Everyone loves being in control – but at what cost? Build your own data centre and you’ll establish an important point of difference from your rivals. But you’ll also have to manage a large capex bill, significant ongoing costs and potential distraction from your core operations. A shrewd investment could turbocharge your business; a wrong move could leave it drowning in red ink.
Case Study #1: Agilyx & Avnet
White-label distie cloud
Agilyx is a white-label provider of ERP software by European vendor Unit4, and has been in Australia for 15 years. Dealing mostly with large enterprises for their core financial functions, Agilyx would traditionally provide on-site solutions at customer facilities. In 2013, Agilyx started moving to more of a software-as-a-service (SaaS) model, partnering with Avnet as a hosting provider.
“We are a software and consulting company,” says Agilyx CEO John Catarinich. “We’re not interested in building our own data centre facilities.”
Back in 2013, public clouds like AWS weren’t a viable option for Agilyx, largely due to the lack of in-country facilities at the time.
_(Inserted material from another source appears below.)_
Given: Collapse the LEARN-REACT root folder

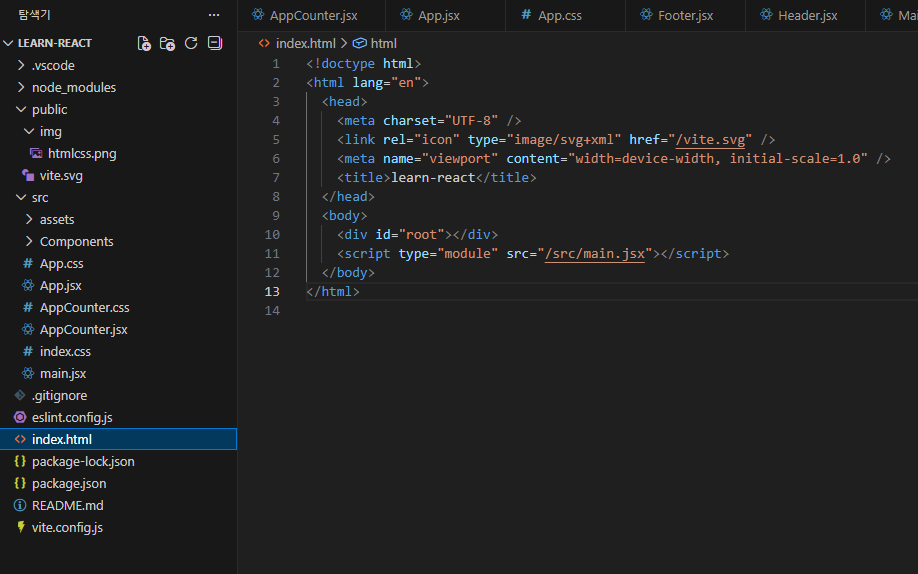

For Agilyx customers, financial systems are the beating heart of the business and they prefer to keep them close by, hence the traditionally on-site deployments. Moving to a hosting provider like Avnet meant Agilyx could reap the benefits of having someone else manage the infrastructure for them, but still provide the reliability and security assurances that Agilyx customers demand.
“We’re dealing with government and top 200 companies,” explains Catarinich. The combination of large enterprise and mission-critical systems means trust and safety loom large when decisions about who to partner with are made. While the as-a-service model is useful, these are not month-to-month deals. When you’re signing up a payroll for thousands of people for three to five years, a degree of caution is both prudent and expected.
Agilyx does white-label the Avnet service, but it isn’t completely opaque to customers. Avnet uses Fujitsu’s data centres to host all of Agilyx’s systems locally, and Agilyx is happy to make this clear to its customers.
“Our customers are aware of who we partner with for data centres,” says Catarinich. “Some of our customers want to know about details like audit-ability, site visits, and similar levels of assurance. We have agreements with Avnet to provide that for our customers.”
This level of vertical integration is one of the reasons why Agilyx uses Avnet, as the large public cloud vendors tend not to provide the same degree of flexibility and customisation of their services. “Our North American customers tell us that they prefer not to deal with those very large providers because they’re relatively difficult to deal with,” says Catarinich.
The type of service Agilyx provides means bringing on new customers is often more about business transformation than it is about the hosting of technology. “More and more often, these are not technical decisions,” says Catarinich. Instead, technical staff are relegated to looking at details like the security of the solution, while the finance and operations groups look to use the as-a-service model as a fast way to get moving on organisational change.
Case Study #2: GCOMM
Co-location connectivity
Back in 2001, there were no commercial data centres on the Gold Coast, so national telecommunications provider GCOMM decided to build one. GCOMM saw a substantial market opportunity in what was then its home base and decided to invest.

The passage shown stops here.